- [Instructions to follow]: Copy every one of the entries below word for word, leaving out the pictures.

- [Given entries]:
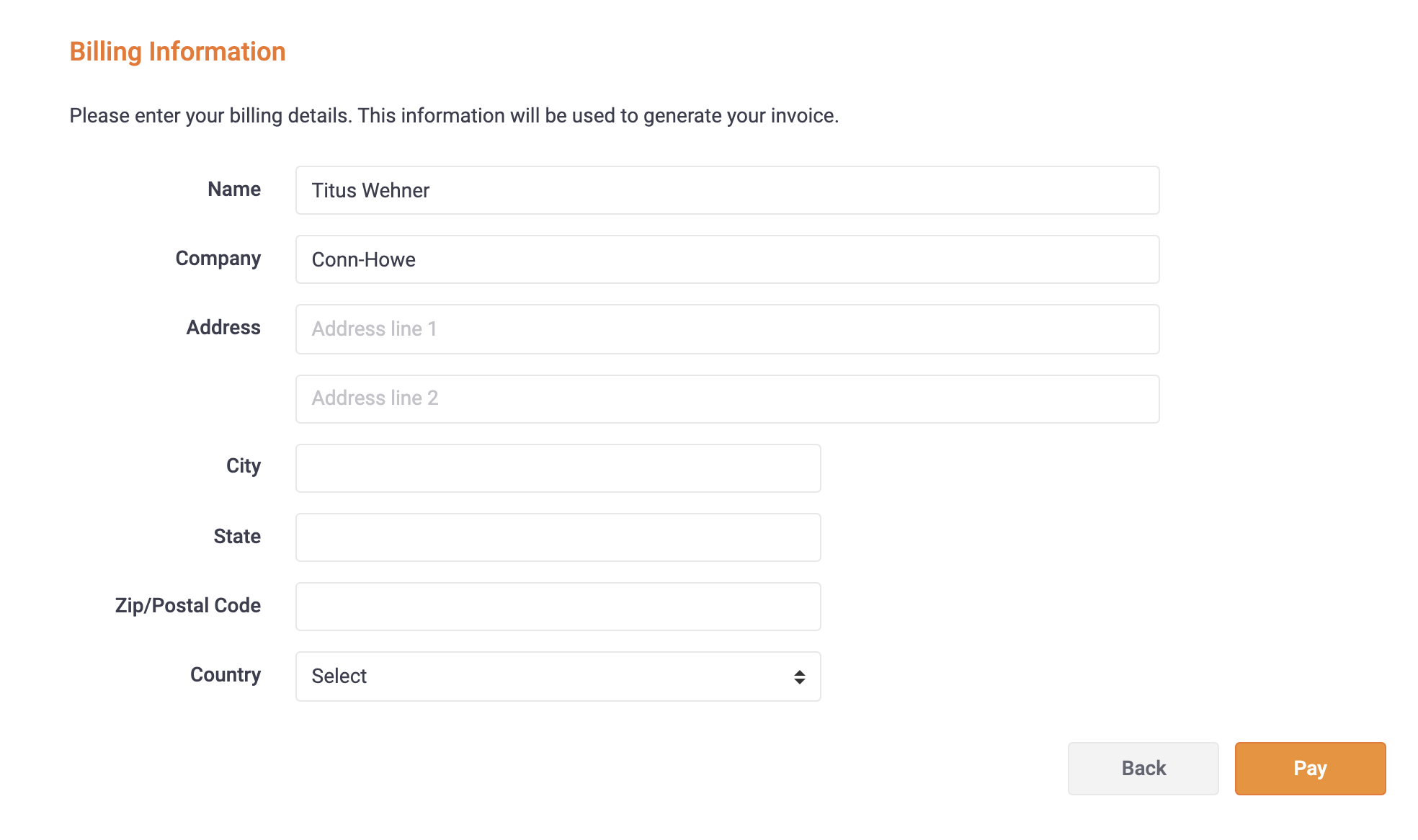
Task: Select the Address line 2 input box
Action: [x=727, y=398]
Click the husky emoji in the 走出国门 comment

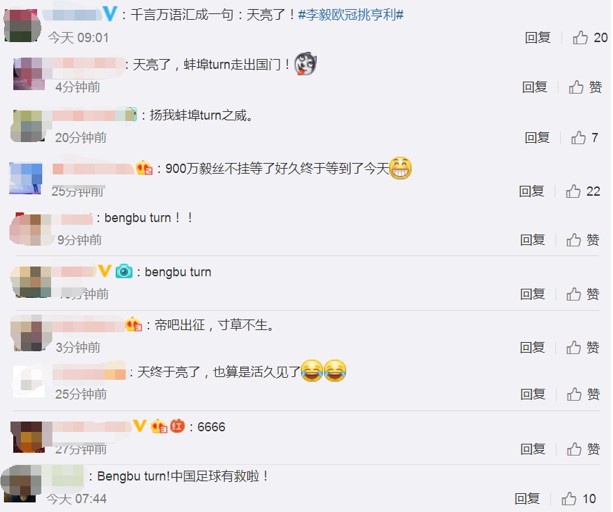pyautogui.click(x=305, y=63)
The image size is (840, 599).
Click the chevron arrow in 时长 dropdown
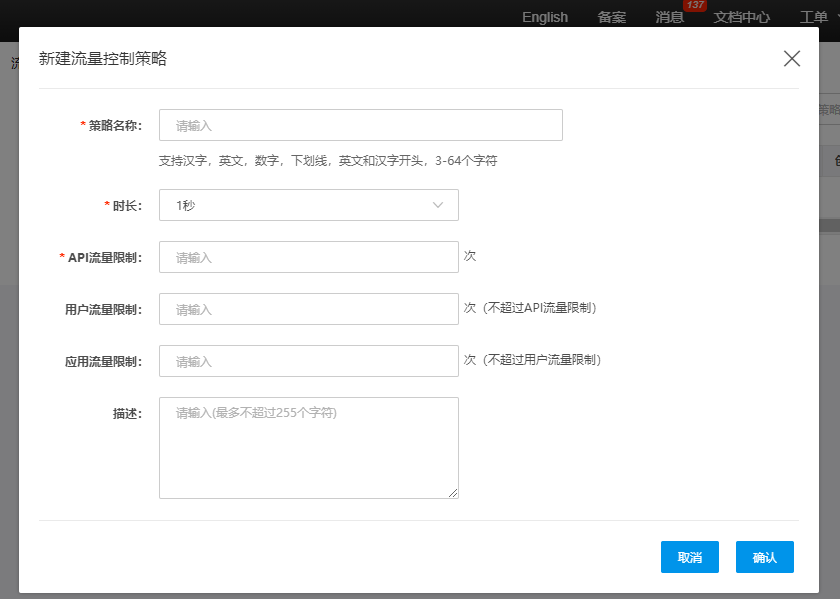pyautogui.click(x=438, y=205)
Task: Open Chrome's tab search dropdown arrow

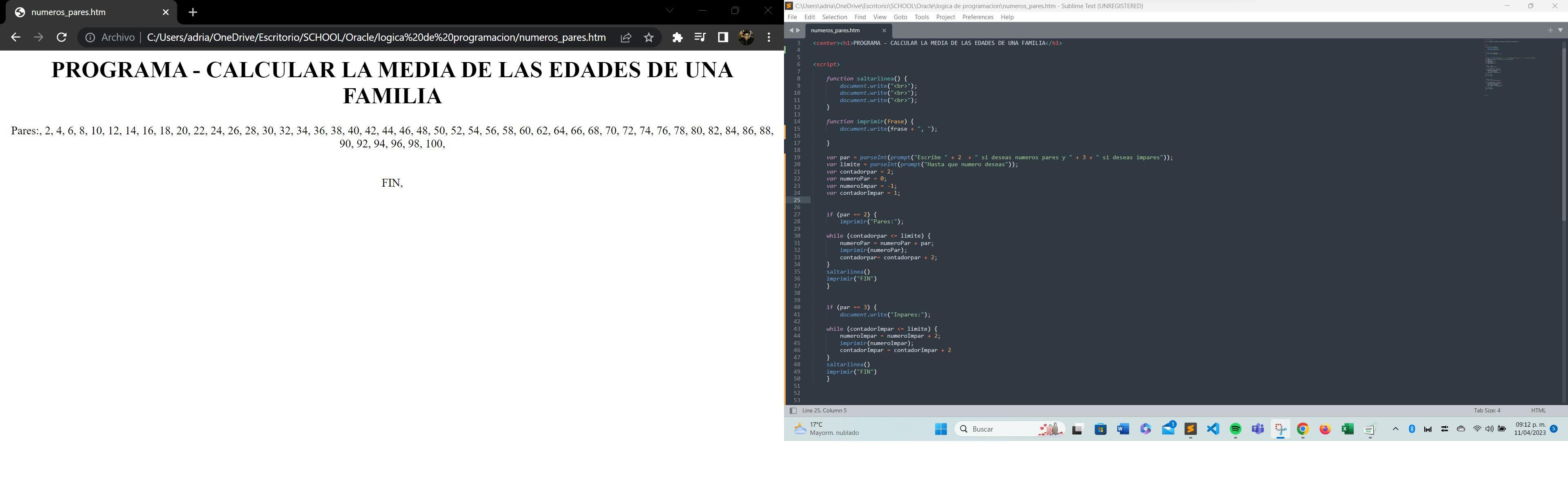Action: click(670, 11)
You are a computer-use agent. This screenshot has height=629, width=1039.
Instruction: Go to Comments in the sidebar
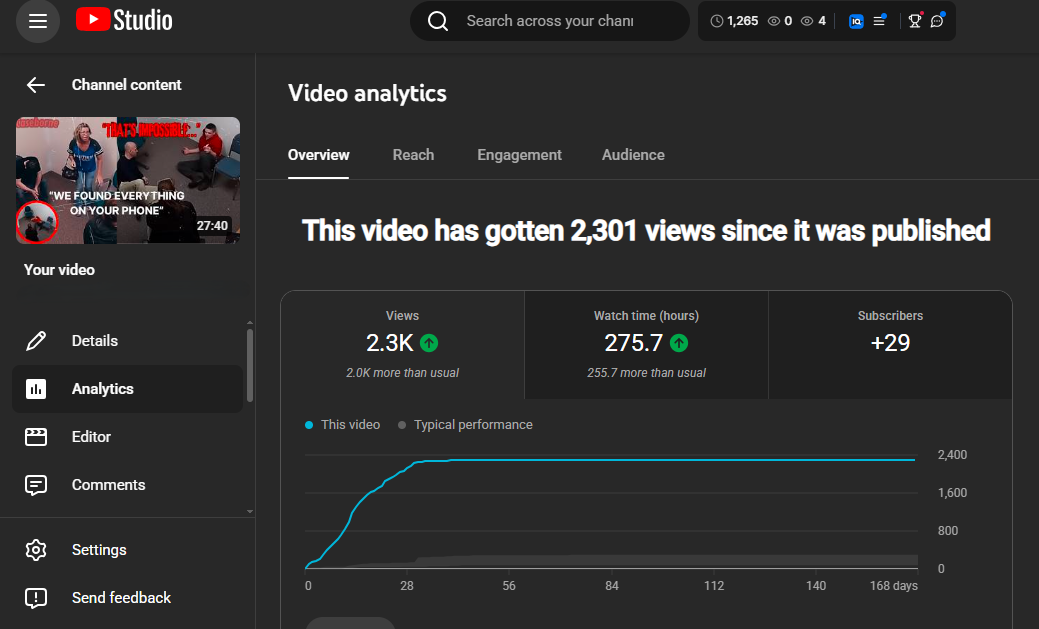[x=108, y=485]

- [Final result]:
Task: Select the Address line 2 input box
Action: [x=727, y=398]
Click the husky emoji in the 走出国门 comment

pyautogui.click(x=305, y=63)
The image size is (840, 599).
Click the chevron arrow in 时长 dropdown
pyautogui.click(x=438, y=205)
Task: Open Chrome's tab search dropdown arrow

Action: click(670, 11)
You are a computer-use agent. This screenshot has height=629, width=1039.
Instruction: Go to Comments in the sidebar
[x=108, y=485]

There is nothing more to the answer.